:: INFORMATION

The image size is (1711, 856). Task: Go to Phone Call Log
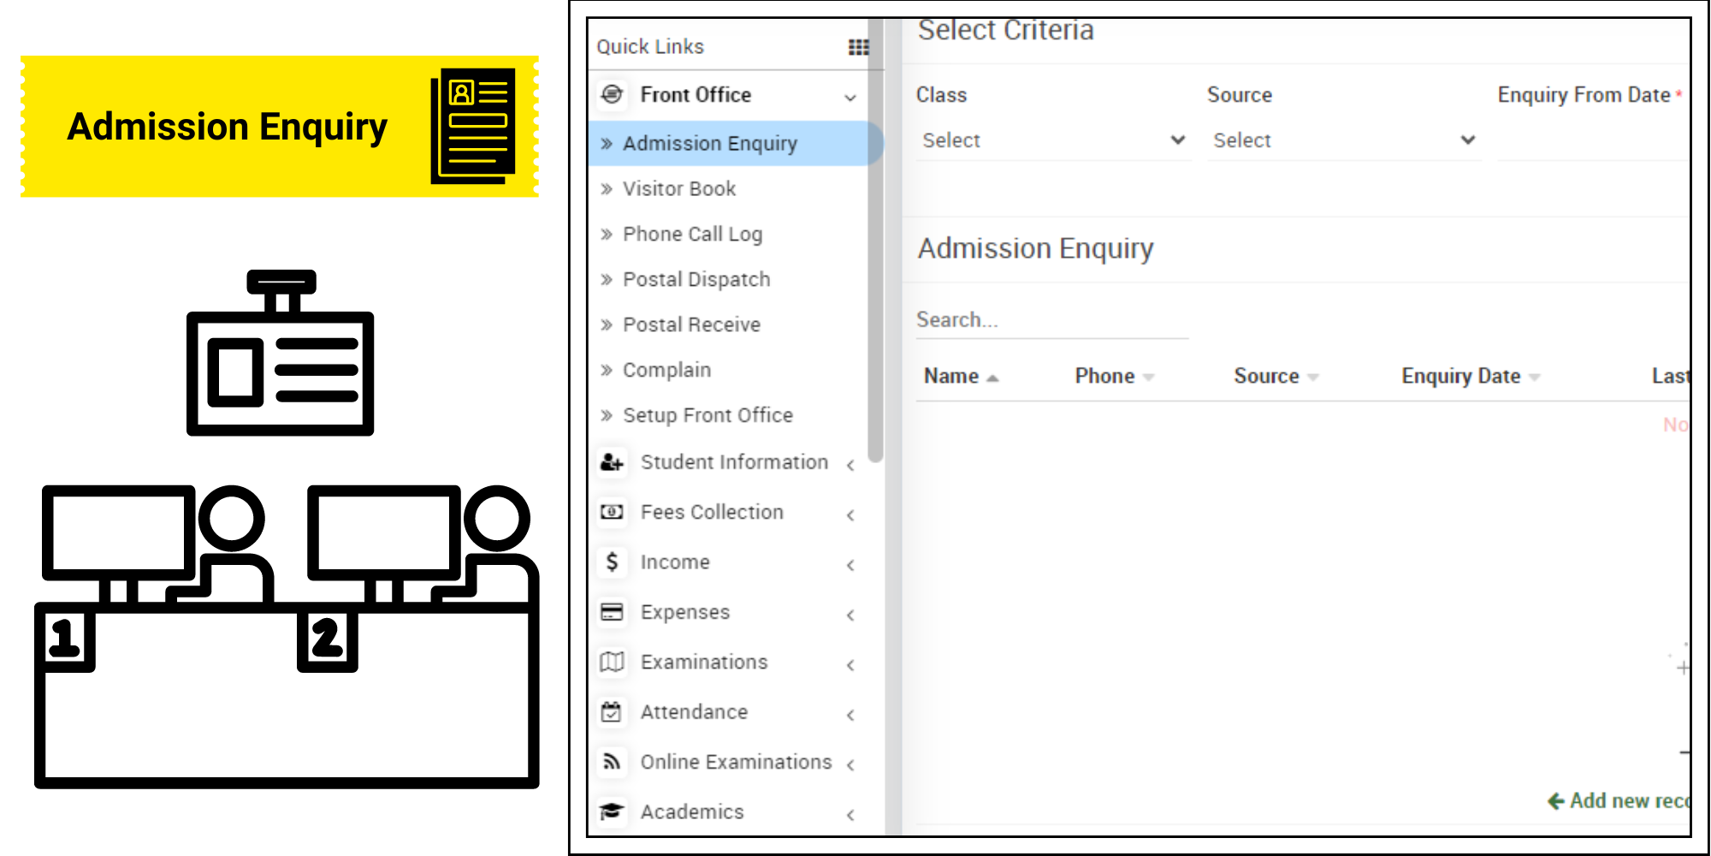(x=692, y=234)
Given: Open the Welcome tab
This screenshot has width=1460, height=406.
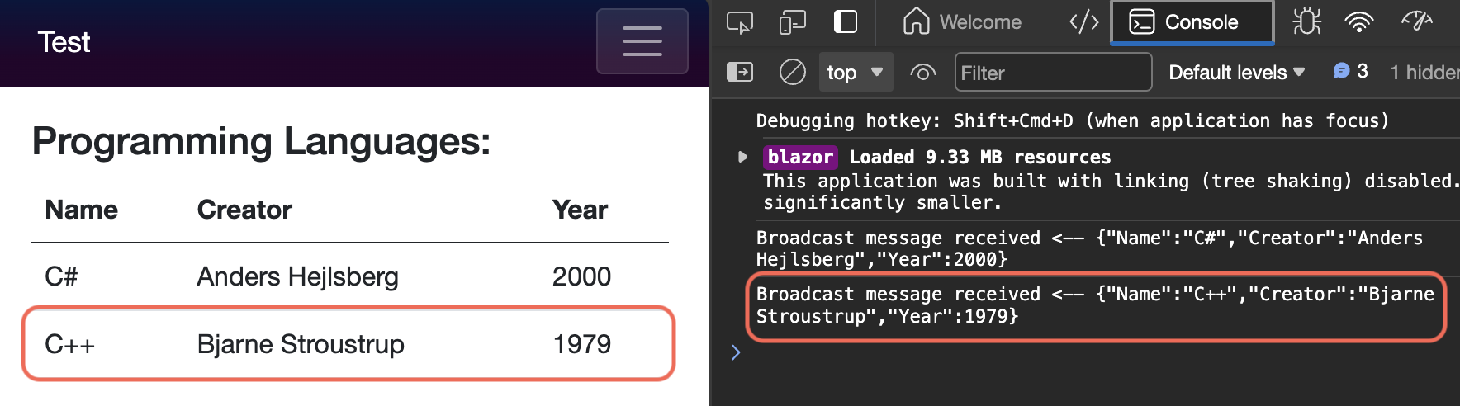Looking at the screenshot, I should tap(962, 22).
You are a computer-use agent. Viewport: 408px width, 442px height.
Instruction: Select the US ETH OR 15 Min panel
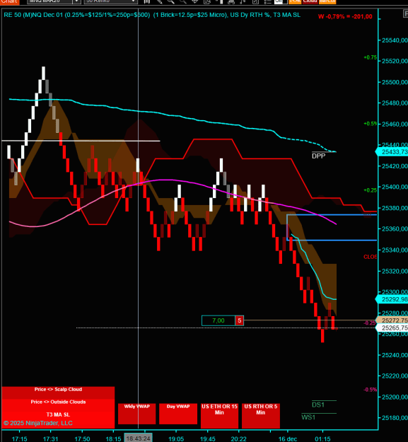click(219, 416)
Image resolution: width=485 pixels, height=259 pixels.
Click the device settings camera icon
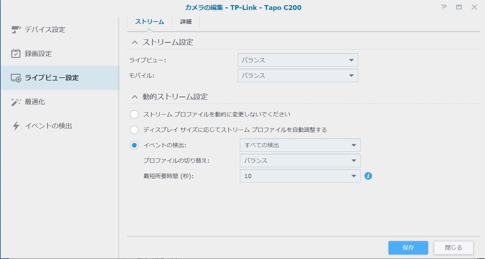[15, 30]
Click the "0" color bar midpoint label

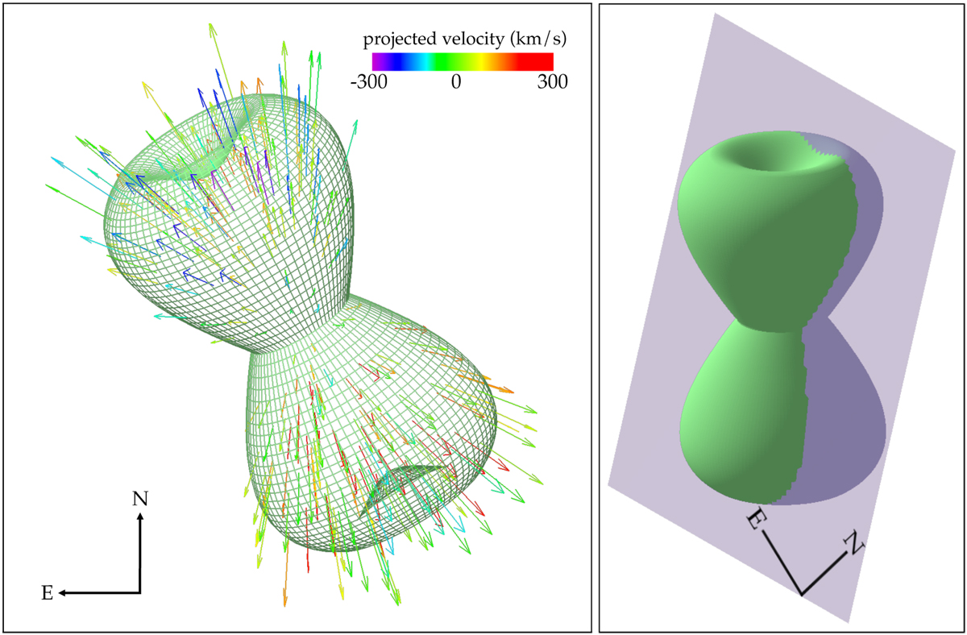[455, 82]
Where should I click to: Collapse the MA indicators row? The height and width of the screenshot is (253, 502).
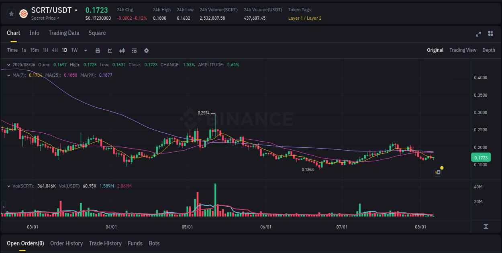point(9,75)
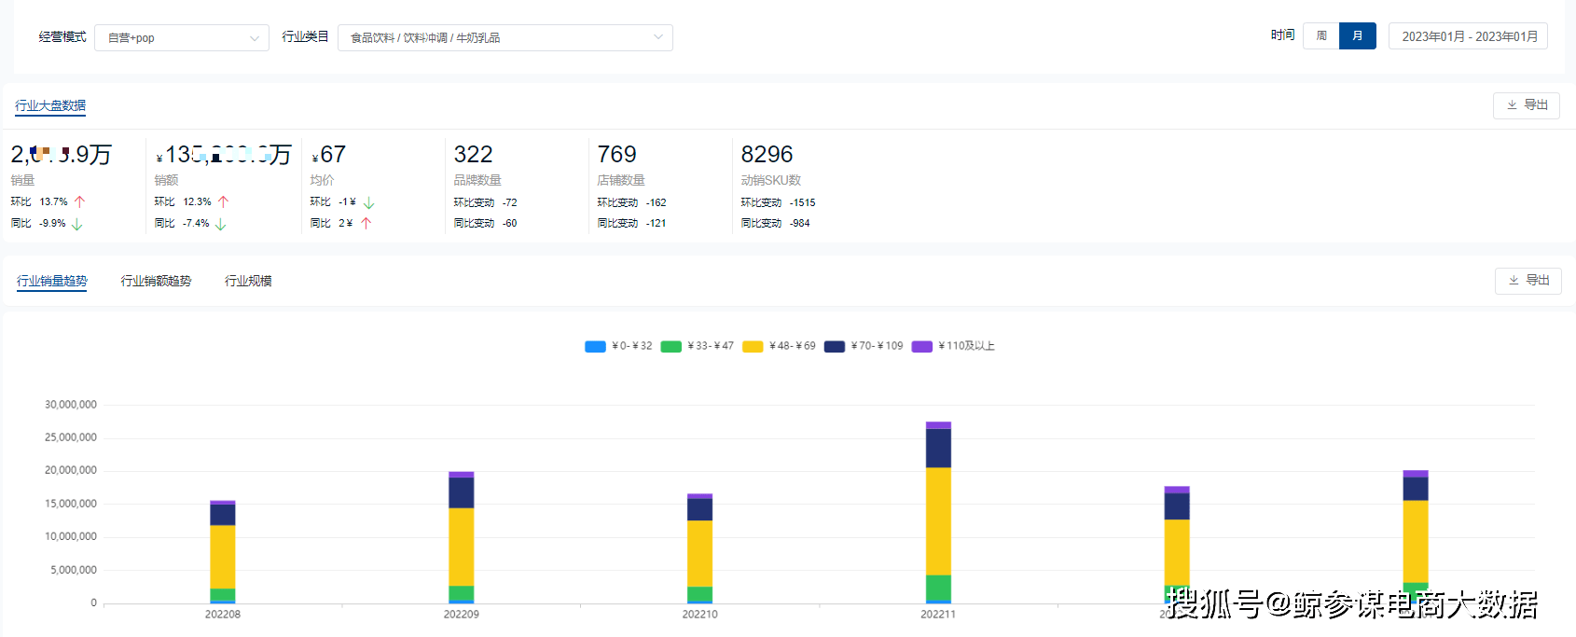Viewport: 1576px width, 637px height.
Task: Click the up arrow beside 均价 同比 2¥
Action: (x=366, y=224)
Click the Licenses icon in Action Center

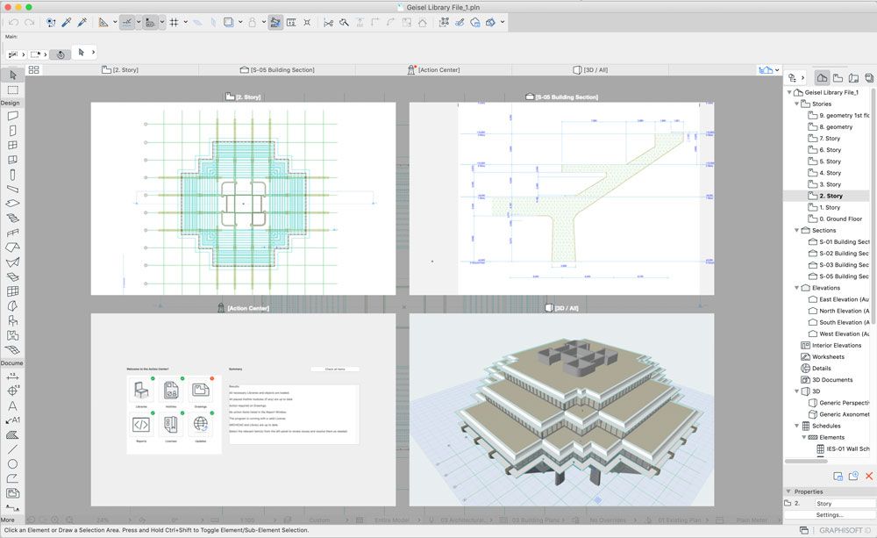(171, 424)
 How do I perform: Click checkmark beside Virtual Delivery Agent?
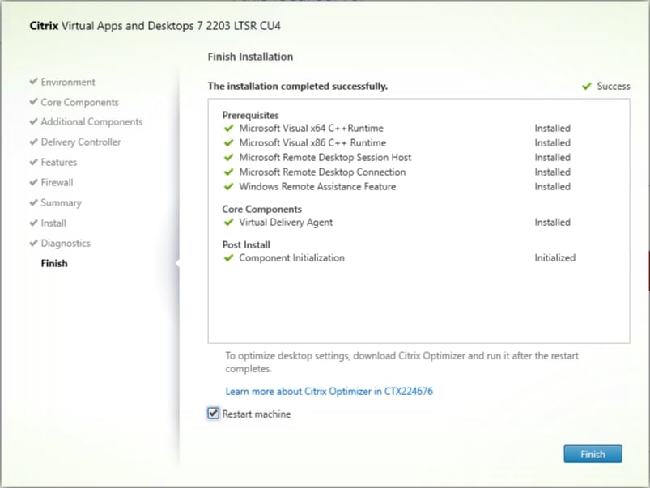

::::

Without any pictures, please write out the lines from the one containing "You are a computer-use" through the final line of the data, exactly and inclusive of both ends.

EXPECTED OUTPUT:
You are a computer-use agent. Viewport: 408px width, 442px height.
Instruction: Select the US ETH OR 15 Min panel
click(219, 416)
Image resolution: width=485 pixels, height=259 pixels.
Click the device settings camera icon
[15, 30]
Click the "0" color bar midpoint label

[455, 82]
Where should I click to: Collapse the MA indicators row? The height and width of the screenshot is (253, 502).
point(9,75)
Viewport: 1576px width, 637px height.
Task: Click the up arrow beside 均价 同比 2¥
Action: (x=366, y=224)
Click the Licenses icon in Action Center

(171, 424)
 How do I perform: Click checkmark beside Virtual Delivery Agent?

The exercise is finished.